15 April, 2011 — Global Research
Western coalition forces have been using depleted uranium in their airstrikes on crisis-hit Libya, says an expert, despite the forces’ denial of using the highly-poisonous metal.
Conn Hallinan, a columnist with Foreign Policy in Focus, told Russia Today news network on Wednesday that after examining the impact wounds left on tanks in Libya, he is almost certain that depleted uranium is being utilized.
‘Politically, it’s a bad idea. Medically, it’s an extremely bad idea. It’s just one of those things that’s an effective weapon that you have to step away from,’ he went on to say.
He added that given the amount of depleted uranium in the hands of Washington, the US military is going to only further saturate foreign battlefields with the toxic metal for years to come.
Depleted uranium has a half-life of 4.5 billion years and has thus earned the title ‘The silent killer that will never stop killing’ in troubled Libya.
Shells, bombs and cruise missiles tipped with depleted uranium and tungsten easily pierce through heavy armor and fortifications.
Air, water and soil are also contaminated when such weapons are used.
Dr. Doug Rokke, the ex-director of the Pentagon’s Depleted Uranium Project, says there is no way to totally decontaminate an area hit with uranium.
Serious long-term health problems caused by the use of depleted uranium in bombs can range from cancer to leukemia and genetic mutations.
The United Nations has prohibited the manufacture, testing, use, sale and stockpiling of depleted uranium weapons.
The US dropped thousands of depleted uranium bombs on the Iraq city of Fallujah in 2003, which killed thousands of people.
A great proportion of all births in Fallujah since the strike have suffered from abnormalities and the rate of mutation among newborns is higher than what was found in Japan after America attacked the Asian country during the Second World War.

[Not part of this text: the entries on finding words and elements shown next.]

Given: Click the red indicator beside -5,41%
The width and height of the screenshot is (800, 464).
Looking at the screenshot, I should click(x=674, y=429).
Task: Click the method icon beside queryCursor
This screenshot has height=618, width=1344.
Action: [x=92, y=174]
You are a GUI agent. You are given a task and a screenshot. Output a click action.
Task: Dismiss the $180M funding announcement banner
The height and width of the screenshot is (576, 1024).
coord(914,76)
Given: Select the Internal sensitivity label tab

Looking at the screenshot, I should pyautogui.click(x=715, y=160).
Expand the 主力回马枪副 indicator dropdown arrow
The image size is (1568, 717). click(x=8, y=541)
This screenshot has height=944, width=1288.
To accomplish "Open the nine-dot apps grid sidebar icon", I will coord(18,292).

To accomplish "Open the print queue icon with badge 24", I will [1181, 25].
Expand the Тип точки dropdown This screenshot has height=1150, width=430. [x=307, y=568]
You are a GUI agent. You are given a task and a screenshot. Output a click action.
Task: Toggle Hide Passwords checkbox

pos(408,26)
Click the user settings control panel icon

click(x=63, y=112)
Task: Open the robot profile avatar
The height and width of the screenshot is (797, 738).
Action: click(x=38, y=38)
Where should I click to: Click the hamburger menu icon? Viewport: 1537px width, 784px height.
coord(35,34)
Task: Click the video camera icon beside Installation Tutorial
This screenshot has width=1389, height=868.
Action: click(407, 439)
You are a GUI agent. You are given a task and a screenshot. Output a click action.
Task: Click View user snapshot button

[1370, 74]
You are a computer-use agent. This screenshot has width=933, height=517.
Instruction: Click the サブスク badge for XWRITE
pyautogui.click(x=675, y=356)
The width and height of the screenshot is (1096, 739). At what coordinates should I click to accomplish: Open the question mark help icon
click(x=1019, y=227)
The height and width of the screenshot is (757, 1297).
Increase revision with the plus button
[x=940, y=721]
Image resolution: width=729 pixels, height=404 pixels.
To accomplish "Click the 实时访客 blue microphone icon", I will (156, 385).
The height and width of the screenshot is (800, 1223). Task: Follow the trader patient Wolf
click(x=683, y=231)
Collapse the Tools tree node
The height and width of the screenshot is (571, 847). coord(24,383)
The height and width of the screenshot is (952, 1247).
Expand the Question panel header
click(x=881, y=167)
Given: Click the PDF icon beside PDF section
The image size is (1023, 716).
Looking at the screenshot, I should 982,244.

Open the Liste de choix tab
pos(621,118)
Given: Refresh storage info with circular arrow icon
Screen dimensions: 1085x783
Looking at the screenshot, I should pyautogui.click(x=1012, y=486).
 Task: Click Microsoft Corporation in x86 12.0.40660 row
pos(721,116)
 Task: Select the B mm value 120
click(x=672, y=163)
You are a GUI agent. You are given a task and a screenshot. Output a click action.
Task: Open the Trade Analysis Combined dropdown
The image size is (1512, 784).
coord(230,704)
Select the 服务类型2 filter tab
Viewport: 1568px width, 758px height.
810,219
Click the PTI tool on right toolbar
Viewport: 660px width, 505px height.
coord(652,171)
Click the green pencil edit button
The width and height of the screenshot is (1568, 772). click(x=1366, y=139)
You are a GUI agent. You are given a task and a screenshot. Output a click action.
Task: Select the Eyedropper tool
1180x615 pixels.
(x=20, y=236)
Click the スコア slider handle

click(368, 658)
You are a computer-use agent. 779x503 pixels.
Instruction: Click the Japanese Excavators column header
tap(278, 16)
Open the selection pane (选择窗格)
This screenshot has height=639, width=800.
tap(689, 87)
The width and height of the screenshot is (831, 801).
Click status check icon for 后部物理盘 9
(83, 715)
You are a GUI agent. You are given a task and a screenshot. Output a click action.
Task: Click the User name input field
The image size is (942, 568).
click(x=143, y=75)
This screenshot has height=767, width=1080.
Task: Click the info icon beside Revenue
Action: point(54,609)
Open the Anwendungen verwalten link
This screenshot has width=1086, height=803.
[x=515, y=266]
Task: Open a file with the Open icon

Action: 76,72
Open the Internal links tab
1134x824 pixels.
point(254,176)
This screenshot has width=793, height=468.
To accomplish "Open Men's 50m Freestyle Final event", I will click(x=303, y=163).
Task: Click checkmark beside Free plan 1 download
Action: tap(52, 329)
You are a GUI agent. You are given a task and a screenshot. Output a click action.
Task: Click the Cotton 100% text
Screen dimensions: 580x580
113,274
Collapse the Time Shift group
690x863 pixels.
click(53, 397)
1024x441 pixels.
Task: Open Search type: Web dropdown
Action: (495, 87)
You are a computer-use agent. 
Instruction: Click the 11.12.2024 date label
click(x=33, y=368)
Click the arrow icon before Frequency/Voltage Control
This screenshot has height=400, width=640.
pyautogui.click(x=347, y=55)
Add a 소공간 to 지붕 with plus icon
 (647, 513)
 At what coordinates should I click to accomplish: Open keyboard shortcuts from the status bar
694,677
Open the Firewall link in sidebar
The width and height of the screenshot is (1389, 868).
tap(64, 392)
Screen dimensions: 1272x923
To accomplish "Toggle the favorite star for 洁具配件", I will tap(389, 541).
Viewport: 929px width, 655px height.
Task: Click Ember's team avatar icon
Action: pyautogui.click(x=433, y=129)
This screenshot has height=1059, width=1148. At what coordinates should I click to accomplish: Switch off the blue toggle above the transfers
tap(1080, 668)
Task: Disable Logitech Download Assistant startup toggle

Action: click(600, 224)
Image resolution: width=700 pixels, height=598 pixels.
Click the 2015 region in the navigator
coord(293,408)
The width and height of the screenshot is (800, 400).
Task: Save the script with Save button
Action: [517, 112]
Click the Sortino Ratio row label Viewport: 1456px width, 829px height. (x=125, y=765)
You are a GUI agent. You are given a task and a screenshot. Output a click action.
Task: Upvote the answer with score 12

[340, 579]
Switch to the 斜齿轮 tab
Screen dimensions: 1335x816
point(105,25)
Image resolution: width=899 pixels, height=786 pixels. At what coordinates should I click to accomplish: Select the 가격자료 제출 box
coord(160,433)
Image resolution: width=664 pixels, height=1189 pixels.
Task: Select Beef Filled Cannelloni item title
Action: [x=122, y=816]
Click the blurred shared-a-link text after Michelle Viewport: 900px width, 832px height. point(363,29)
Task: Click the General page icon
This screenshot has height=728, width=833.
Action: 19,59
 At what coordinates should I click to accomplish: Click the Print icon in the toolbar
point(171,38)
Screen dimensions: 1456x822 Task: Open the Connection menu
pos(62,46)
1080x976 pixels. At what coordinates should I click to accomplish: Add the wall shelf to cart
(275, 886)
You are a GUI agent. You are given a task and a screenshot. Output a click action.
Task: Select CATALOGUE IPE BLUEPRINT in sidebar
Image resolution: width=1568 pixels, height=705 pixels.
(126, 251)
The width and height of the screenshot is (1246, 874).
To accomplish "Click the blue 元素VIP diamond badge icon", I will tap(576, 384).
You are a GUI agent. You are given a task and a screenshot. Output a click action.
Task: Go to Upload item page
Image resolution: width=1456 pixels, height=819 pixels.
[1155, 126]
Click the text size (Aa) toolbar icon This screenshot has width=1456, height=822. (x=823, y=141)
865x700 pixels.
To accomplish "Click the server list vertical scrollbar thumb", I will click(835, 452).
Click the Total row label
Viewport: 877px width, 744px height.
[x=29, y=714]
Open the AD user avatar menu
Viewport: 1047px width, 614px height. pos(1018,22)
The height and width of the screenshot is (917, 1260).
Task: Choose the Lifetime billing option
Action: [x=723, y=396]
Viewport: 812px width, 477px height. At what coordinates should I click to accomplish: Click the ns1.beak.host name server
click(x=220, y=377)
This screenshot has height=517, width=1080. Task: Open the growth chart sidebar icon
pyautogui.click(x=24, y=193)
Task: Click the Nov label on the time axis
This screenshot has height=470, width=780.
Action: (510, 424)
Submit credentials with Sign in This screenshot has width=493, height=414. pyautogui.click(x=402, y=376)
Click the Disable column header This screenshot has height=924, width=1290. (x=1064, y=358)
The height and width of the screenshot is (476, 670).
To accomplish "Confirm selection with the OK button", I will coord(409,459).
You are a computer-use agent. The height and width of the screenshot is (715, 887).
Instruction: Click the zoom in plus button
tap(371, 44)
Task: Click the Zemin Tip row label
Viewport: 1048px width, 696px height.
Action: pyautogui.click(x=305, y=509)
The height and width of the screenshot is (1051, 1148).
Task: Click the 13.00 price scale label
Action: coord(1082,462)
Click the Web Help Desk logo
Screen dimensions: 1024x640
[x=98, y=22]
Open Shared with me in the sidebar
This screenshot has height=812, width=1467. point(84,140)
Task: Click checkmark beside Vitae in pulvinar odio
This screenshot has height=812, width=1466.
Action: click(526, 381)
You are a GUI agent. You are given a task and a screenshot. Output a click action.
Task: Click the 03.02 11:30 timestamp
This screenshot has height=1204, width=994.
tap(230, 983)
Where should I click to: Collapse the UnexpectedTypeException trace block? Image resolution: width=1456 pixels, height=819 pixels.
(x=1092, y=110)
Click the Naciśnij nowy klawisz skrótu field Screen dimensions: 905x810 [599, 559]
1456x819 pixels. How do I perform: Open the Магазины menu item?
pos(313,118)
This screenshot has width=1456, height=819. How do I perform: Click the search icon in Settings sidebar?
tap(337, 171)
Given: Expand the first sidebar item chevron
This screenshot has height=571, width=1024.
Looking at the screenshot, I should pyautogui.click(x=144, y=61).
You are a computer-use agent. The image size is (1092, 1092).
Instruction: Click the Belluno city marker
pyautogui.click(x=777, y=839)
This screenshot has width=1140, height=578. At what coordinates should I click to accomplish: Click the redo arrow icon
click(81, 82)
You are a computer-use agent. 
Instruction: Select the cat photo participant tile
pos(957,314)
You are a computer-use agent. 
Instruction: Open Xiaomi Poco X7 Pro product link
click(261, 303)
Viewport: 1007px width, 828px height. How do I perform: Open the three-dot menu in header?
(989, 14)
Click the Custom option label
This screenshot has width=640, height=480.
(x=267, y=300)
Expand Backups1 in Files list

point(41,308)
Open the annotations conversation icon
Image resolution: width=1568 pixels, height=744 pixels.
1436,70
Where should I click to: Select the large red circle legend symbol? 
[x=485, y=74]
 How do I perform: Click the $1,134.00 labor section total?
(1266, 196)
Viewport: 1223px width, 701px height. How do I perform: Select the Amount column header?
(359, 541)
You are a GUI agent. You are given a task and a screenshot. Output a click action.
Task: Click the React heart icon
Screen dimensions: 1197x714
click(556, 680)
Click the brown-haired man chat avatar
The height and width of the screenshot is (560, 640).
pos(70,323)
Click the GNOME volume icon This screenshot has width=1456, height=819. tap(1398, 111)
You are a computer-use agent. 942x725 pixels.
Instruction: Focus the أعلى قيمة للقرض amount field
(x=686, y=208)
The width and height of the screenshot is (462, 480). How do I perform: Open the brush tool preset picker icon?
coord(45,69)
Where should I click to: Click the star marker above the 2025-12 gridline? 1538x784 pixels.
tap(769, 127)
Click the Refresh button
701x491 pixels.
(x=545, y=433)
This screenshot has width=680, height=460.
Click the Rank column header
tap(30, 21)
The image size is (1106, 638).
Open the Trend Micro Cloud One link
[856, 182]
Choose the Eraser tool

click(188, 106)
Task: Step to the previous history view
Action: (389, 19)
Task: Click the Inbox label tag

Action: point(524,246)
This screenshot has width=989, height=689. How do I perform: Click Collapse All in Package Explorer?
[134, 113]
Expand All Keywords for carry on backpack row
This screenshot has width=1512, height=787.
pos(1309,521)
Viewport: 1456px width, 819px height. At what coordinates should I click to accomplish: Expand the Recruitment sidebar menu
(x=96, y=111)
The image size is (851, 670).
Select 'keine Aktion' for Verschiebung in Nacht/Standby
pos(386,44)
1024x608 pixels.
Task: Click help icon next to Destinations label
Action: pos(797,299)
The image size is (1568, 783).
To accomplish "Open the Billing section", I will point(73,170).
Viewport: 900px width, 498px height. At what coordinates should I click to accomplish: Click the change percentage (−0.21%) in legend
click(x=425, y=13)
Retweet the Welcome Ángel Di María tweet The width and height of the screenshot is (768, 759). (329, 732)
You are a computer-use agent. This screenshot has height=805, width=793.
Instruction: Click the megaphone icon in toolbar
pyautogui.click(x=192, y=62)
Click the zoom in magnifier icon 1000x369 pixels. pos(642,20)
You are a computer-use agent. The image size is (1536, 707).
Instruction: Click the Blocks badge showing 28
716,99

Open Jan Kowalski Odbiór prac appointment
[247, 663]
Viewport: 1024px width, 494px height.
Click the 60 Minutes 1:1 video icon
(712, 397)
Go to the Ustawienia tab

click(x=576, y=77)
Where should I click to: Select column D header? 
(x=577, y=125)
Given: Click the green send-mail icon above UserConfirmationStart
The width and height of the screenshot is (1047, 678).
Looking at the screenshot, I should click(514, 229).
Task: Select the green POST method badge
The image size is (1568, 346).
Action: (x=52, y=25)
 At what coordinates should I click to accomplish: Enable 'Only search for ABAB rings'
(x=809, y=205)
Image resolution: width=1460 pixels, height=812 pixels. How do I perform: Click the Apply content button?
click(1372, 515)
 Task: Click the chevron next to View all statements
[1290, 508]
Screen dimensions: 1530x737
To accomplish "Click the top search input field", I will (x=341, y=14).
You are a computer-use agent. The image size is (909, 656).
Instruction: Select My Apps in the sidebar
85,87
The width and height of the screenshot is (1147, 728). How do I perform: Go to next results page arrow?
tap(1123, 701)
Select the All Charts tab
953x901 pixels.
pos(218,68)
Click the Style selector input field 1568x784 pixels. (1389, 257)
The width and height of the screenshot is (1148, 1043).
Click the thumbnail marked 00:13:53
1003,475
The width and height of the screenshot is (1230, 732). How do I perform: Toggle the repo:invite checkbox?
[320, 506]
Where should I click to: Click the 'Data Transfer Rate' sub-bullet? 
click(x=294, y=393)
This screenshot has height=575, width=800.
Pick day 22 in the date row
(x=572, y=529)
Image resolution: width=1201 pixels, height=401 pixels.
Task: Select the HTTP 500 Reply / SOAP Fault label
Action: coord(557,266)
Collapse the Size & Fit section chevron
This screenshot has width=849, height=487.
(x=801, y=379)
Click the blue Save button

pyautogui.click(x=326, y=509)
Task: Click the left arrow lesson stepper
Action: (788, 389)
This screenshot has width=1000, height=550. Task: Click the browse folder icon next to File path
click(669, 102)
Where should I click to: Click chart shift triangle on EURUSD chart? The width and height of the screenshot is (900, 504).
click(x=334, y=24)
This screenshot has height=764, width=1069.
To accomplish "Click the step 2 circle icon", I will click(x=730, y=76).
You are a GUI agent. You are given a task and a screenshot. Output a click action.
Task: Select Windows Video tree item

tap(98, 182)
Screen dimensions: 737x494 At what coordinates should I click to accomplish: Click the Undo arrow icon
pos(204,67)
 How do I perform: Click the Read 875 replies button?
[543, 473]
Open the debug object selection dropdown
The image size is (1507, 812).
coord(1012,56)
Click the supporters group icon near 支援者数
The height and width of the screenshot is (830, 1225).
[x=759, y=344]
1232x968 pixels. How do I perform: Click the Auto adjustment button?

US, British, French, Canadian, Danish and Belgian warplanes have launched strikes on Libya since March 19 under UN Security Council Resolution 1973 that authorized ‘all necessary measures’ to protect civilians.
This is while Libya continues to be struck with the conflict between revolutionaries and forces loyal to the North African country’s embattled leader Muammar Gaddafi.
AFP says that Gaddafi’s forces have killed at least 10,000 people during the ongoing fighting; and Libya’s National Transition Council said Tuesday that another 30,000 were wounded and 20,000 more are still missing.